A quick look at this problem reveals a few simple relations:
The pulley is experiencing forces both to the left and the right.
To the right it experiences tension from the string due to the block C pulling downwards due to gravity (I guess block C is suspended?) Let this tension be T. The value of tension can be obtained by $T = m_Cg$
To the left it experiences twice the tension from the string to the left due to the string dragging masses A and B along the table.

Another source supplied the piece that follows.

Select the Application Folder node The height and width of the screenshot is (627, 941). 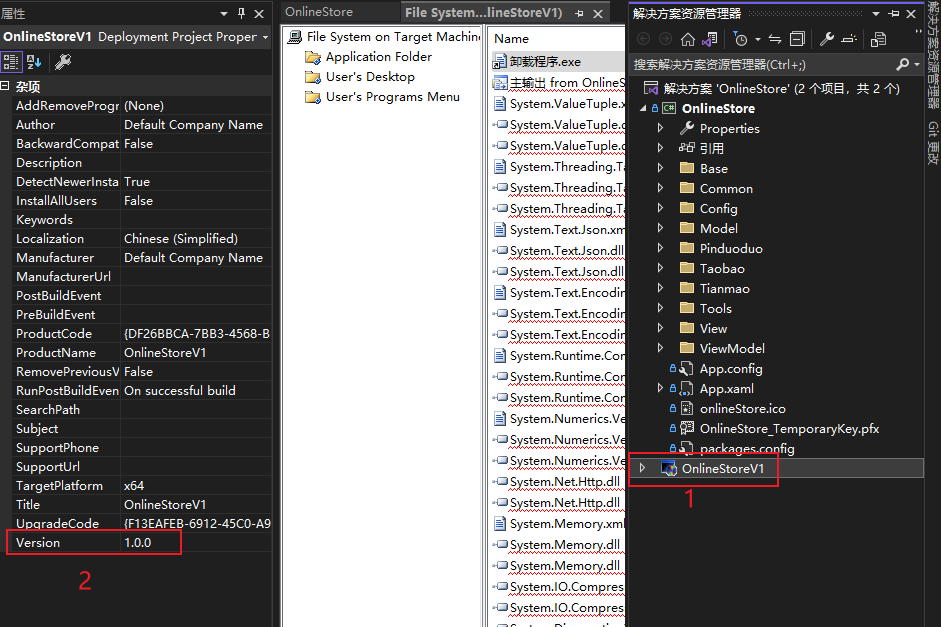[x=378, y=57]
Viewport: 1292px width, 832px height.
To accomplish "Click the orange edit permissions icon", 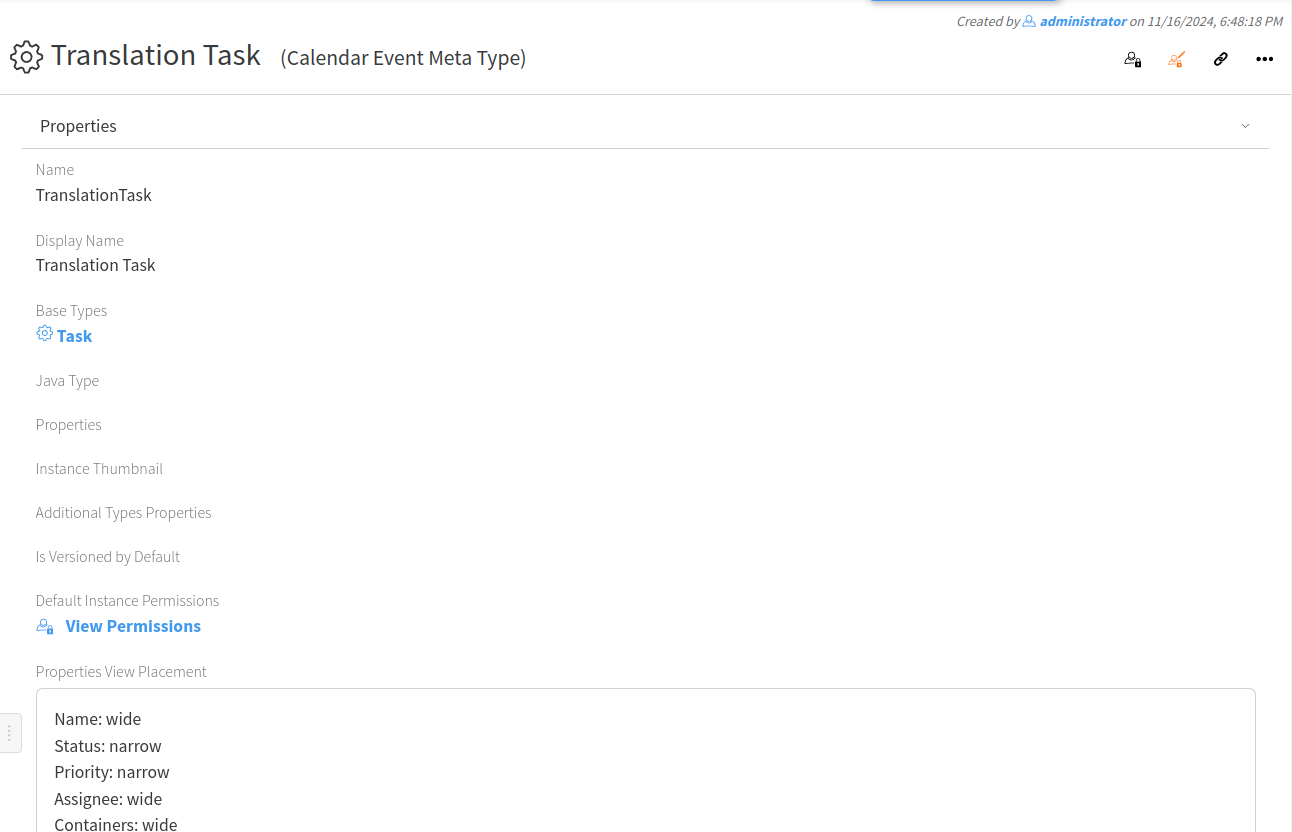I will tap(1176, 59).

Let this tension be $T'$. However the pulley experiences twice the tension as it is pulled by twice by the same string (eg: the string is looped around the pulley)
As the sum of forces on the pulley is
$F = T + 2T'$
...and since the pulley is massless $m = 0$.
Therefore, the sum of forces on the pulley $=0$ ($m = 0$ hence $F = ma = 0$).
...and from this we can say that $T = -2T'$ from our previous relation! (The negative sign simply implies that the tensions are acting in opposite directions)
Yes, the tension in the same string will be the same.
Now, since the only force acting on A is $T'$, acceleration of A can be calculated as:
$T' = m_Aa_A$
$a_A = T' / m_A$
Similarly with B:
$T' = m_Ba_B$
$a_B = T' / m_B$
As the acceleration of A and B vary due to their different masses, we can now say that they will move with different accelerations!